About obeying the robots.txt file

You can set the Web Crawler to either ignore or obey the robots.txt exclusion standard, as well as any META ROBOTS tags in HTML pages.

By default, the http.robots.ignore property is set to false in default.xml. However, site.xml in the conf/web-crawler/non-polite-crawl directory contains an override for the http.robots.ignore property, which is set to true in that file.

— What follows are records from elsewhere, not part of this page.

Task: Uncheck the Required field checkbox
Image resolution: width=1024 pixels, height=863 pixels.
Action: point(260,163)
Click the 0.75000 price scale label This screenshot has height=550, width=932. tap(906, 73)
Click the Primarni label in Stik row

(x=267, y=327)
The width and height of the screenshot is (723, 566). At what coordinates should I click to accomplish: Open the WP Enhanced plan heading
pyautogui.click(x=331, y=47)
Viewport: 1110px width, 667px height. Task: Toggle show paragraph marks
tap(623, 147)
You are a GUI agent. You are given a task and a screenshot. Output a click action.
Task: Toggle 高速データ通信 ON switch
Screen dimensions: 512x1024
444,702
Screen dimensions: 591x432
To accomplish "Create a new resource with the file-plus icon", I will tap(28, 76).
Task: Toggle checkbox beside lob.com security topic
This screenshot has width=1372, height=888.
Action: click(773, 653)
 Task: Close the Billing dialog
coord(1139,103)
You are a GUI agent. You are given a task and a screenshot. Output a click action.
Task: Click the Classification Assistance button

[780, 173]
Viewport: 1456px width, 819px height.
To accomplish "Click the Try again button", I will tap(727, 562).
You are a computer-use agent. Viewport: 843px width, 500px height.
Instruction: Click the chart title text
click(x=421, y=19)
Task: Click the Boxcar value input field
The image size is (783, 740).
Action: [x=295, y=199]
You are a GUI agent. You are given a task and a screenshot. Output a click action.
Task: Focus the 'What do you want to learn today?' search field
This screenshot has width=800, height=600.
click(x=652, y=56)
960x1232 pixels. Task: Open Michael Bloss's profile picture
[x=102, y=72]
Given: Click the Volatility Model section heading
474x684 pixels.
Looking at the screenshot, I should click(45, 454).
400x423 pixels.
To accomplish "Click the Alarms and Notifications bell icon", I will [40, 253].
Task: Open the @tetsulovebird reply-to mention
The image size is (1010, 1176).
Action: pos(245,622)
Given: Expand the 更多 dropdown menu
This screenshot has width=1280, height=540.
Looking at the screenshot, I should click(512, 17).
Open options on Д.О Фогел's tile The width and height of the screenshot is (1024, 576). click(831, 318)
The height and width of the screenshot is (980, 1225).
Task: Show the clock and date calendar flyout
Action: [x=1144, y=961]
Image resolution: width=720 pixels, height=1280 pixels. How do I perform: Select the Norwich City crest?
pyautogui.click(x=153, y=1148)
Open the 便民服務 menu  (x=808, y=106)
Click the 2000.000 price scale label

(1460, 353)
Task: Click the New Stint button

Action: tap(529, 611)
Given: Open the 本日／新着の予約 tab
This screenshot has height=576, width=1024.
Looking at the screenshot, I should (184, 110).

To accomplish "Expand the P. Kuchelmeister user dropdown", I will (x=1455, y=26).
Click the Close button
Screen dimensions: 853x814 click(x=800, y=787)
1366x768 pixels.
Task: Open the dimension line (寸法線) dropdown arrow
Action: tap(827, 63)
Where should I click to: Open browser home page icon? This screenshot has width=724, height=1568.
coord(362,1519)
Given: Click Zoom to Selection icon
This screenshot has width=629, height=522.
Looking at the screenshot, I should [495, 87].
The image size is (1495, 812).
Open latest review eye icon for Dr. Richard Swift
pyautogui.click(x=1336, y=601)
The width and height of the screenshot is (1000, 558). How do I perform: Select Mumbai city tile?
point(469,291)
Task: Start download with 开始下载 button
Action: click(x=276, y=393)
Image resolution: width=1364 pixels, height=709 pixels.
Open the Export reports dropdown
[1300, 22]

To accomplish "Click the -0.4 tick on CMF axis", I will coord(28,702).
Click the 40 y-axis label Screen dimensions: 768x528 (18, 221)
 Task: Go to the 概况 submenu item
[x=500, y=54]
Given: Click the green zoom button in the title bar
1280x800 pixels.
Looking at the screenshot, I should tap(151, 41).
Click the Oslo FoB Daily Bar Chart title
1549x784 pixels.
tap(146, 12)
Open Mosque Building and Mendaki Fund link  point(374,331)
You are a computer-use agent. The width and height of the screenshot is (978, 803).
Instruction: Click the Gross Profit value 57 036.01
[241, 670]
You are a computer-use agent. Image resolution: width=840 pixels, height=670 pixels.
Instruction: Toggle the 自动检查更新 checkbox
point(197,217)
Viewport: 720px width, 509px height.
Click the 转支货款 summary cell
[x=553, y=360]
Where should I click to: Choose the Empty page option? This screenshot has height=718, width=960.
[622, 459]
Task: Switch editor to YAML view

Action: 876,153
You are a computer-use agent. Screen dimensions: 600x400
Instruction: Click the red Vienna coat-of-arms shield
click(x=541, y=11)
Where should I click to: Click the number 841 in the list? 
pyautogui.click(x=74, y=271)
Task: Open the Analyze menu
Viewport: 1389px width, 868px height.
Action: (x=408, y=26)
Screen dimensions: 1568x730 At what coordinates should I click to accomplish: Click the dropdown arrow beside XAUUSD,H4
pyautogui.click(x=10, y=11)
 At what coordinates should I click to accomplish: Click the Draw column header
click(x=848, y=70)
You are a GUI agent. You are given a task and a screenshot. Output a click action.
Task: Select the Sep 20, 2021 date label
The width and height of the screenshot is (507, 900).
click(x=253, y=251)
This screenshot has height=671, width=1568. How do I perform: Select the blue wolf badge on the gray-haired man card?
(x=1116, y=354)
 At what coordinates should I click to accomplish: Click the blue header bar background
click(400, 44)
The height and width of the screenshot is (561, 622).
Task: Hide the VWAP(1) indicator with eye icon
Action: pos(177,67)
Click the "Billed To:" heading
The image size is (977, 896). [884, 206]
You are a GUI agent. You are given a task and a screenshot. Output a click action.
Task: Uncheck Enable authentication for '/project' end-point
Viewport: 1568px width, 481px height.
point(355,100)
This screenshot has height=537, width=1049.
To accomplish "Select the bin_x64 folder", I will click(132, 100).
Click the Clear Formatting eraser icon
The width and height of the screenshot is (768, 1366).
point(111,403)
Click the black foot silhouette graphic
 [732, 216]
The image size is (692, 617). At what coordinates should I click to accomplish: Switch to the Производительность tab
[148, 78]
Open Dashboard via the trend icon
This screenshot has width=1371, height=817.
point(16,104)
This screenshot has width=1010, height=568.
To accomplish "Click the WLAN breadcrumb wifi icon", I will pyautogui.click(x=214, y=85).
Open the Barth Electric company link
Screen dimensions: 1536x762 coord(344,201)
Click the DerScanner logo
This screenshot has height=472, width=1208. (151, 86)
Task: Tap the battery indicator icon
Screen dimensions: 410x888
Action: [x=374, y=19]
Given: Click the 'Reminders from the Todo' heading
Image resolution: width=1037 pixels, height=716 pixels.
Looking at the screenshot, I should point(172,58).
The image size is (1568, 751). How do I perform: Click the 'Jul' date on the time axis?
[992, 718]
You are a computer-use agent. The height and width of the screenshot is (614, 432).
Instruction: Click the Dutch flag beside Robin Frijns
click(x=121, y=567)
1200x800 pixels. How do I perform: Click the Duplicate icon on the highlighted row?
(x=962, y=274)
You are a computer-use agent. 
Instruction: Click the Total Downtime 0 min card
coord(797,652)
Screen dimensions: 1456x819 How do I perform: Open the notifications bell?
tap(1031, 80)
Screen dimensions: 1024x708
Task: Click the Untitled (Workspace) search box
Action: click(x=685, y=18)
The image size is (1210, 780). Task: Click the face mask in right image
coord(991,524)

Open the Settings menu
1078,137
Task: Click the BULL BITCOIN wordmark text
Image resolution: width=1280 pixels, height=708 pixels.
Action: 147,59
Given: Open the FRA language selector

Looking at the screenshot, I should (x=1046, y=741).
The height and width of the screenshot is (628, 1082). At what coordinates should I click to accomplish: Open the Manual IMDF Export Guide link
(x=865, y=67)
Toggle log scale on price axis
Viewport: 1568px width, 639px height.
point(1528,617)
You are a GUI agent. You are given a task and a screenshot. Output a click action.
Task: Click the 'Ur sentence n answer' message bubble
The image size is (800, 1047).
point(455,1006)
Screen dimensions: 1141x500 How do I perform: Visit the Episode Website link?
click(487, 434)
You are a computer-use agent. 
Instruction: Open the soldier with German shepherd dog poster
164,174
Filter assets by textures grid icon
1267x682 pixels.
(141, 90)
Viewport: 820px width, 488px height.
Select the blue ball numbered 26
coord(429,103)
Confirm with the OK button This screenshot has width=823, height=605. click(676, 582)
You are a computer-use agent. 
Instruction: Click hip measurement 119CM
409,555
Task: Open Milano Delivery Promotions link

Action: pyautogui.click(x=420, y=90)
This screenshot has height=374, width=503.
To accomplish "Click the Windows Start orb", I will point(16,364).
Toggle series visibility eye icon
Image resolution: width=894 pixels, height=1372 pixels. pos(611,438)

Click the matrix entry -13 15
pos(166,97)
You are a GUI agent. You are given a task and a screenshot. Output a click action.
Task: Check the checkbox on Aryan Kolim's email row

For example, if the property is set to false and an HTML page has these META tags:

<html>
<head>
<title>Sample Page</title>
<META NAME="ROBOTS" CONTENT="NOINDEX, NOFOLLOW">
</head>

then the presence of the NOINDEX tag causes the crawler to not index the content of the page (i.e., no text or title is extracted), while the NOFOLLOW tag prevents outlinks from being extracted from the page. In addition, a message is logged for each META tag that is obeyed:

The HTML meta tags for robots contains "noindex", no text and title are extracted for: URL

The HTML meta tags for robots contains "nofollow", no outlinks are extracted for: URL

If the property is set to true, then the robots.txt file is ignored, as well as any META ROBOTS tags in HTML pages (for example, outlinks are extracted even if the META ROBOTS tag is set to NOFOLLOW).